_REQUIREMENTS_
Rewrite the lines from the one with "You are a GUI" up to and including the one with "The image size is (435, 451).", putting "profile link" in place of "handle link" and leaving everything else the same.

_EXTRACTED RECORDS_
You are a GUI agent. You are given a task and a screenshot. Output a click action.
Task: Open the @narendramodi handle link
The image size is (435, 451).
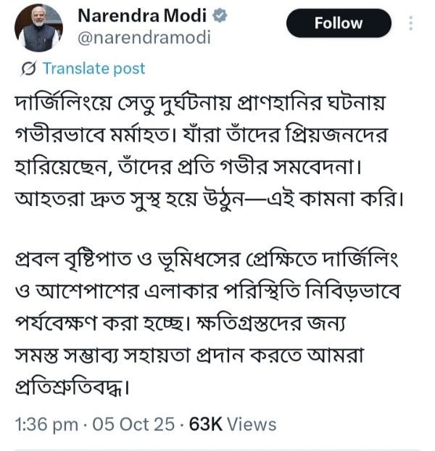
...
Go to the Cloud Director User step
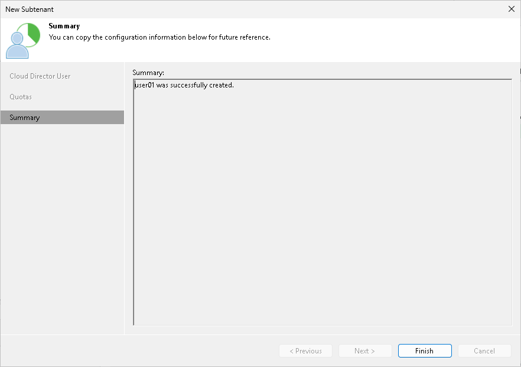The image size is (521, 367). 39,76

_WORKED ANSWER_
You are a GUI agent. You are given a task and a screenshot. Output a click action.
Task: Open the @narendramodi profile link
The image size is (435, 451).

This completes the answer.